━━ RECORDS FOR THE EXERCISE

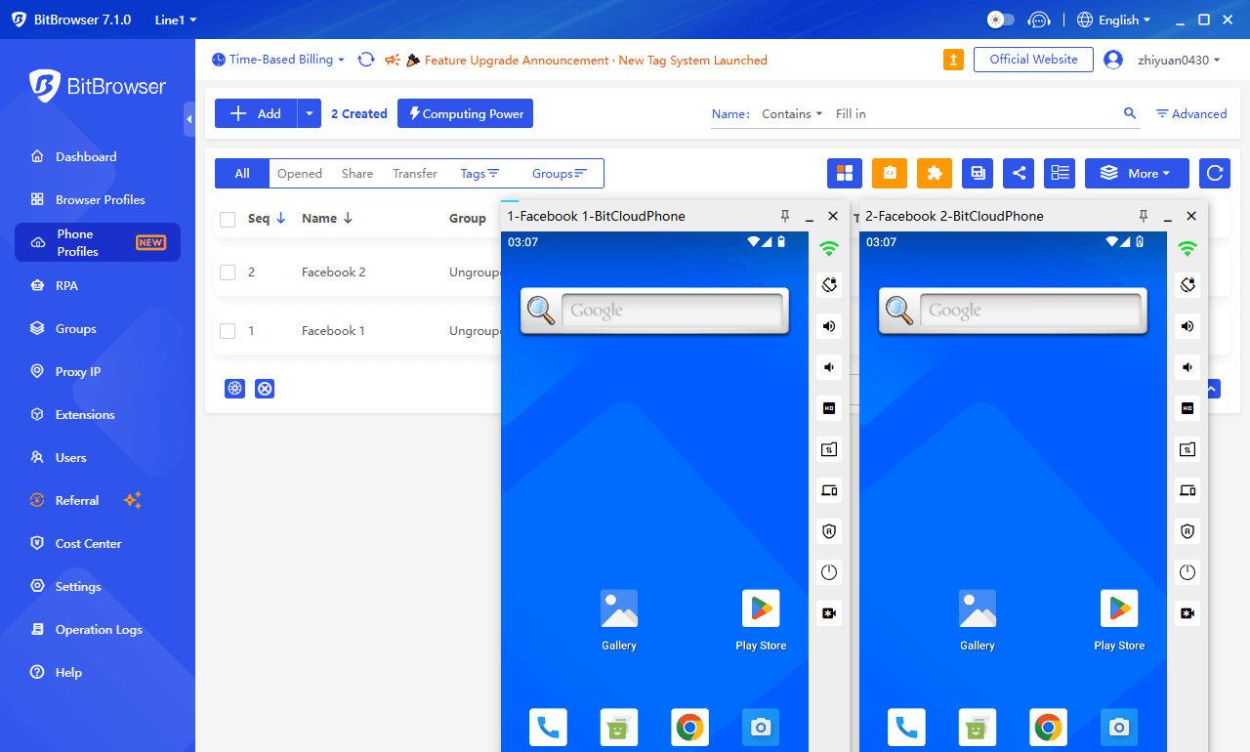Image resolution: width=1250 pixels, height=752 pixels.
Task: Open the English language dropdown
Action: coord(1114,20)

━━━━
━━ RECORDS FOR THE EXERCISE

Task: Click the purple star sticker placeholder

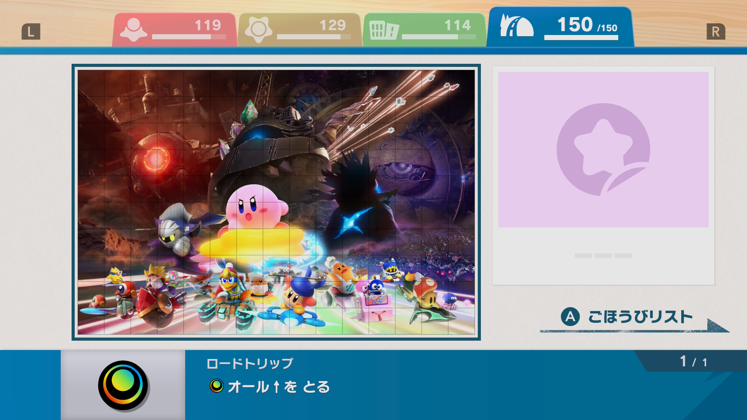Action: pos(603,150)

━━━━

PROBLEM DETAILS: In the records, take the stretch from "Image resolution: width=1250" through "Action: coord(1114,20)" and rename "dropdown" to "drop-down menu", giving those lines back with nothing else altered. Leave the pictures out of your answer.

ANSWER TO THE PROBLEM:
Image resolution: width=1250 pixels, height=752 pixels.
Task: Open the English language drop-down menu
Action: coord(1114,20)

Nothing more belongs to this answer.